▸ TASK OBJECTIVE:
Below is a block of records; reproduce all of them exactly and leave out any pictures.

▸ AVAILABLE DATA:
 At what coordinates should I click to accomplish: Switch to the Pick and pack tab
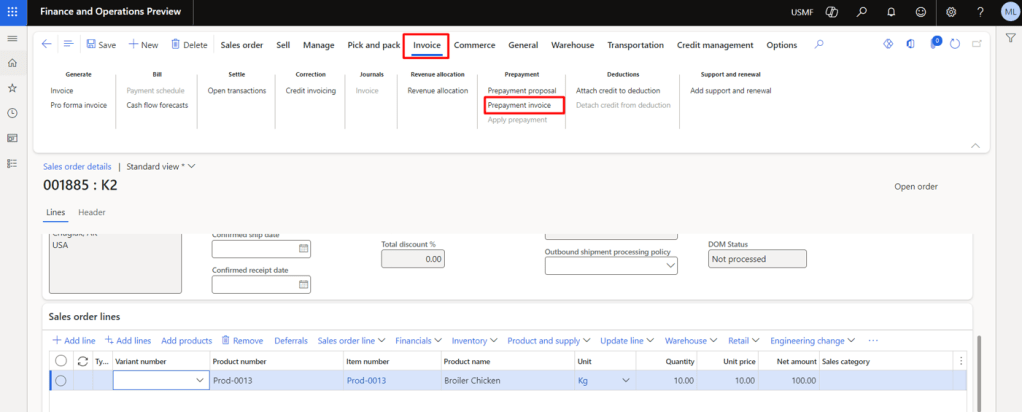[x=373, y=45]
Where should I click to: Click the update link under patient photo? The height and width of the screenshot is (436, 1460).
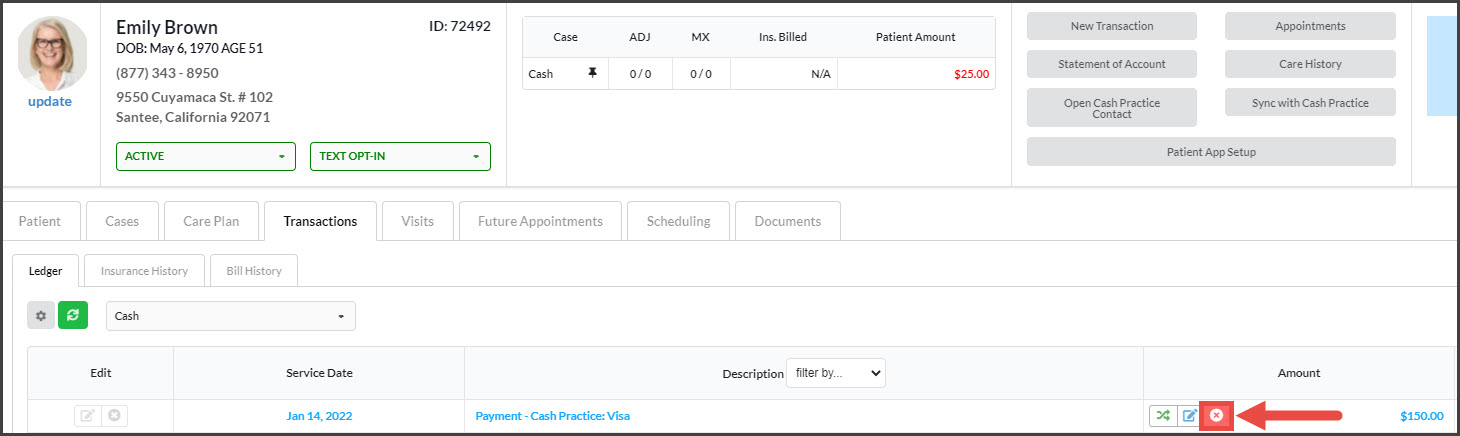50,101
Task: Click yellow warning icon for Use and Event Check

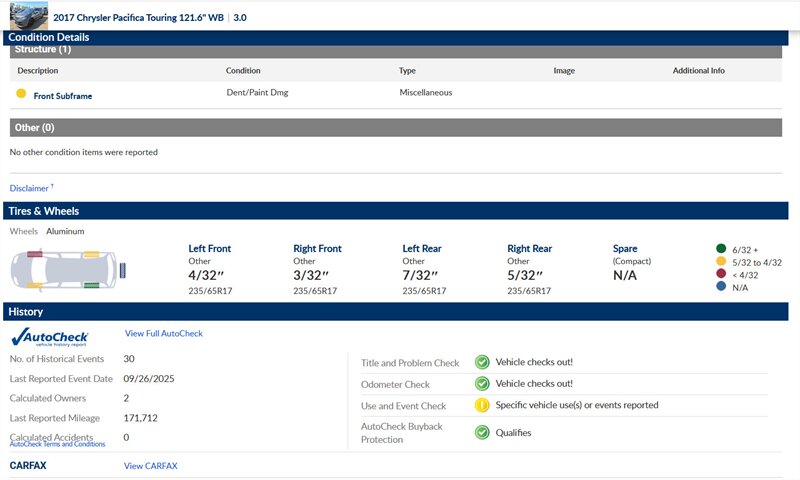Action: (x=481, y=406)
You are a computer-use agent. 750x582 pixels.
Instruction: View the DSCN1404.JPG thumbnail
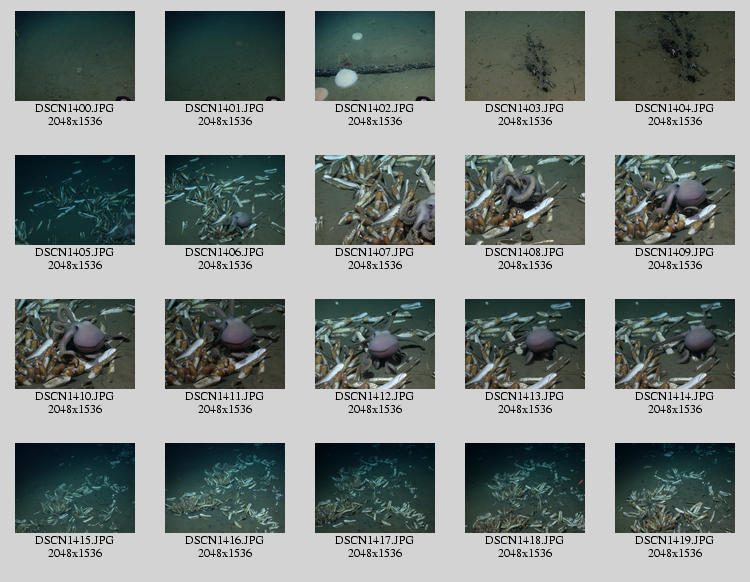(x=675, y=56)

▸ SOLUTION TO THE PROBLEM:
 At what coordinates should I click to accomplish: Switch to the Pick and pack tab
[x=373, y=45]
Where should I click to: Click the update link under patient photo? The height and width of the screenshot is (436, 1460).
50,101
Task: Click yellow warning icon for Use and Event Check

Action: (x=481, y=406)
You are a computer-use agent. 750x582 pixels.
Instruction: View the DSCN1404.JPG thumbnail
(x=675, y=56)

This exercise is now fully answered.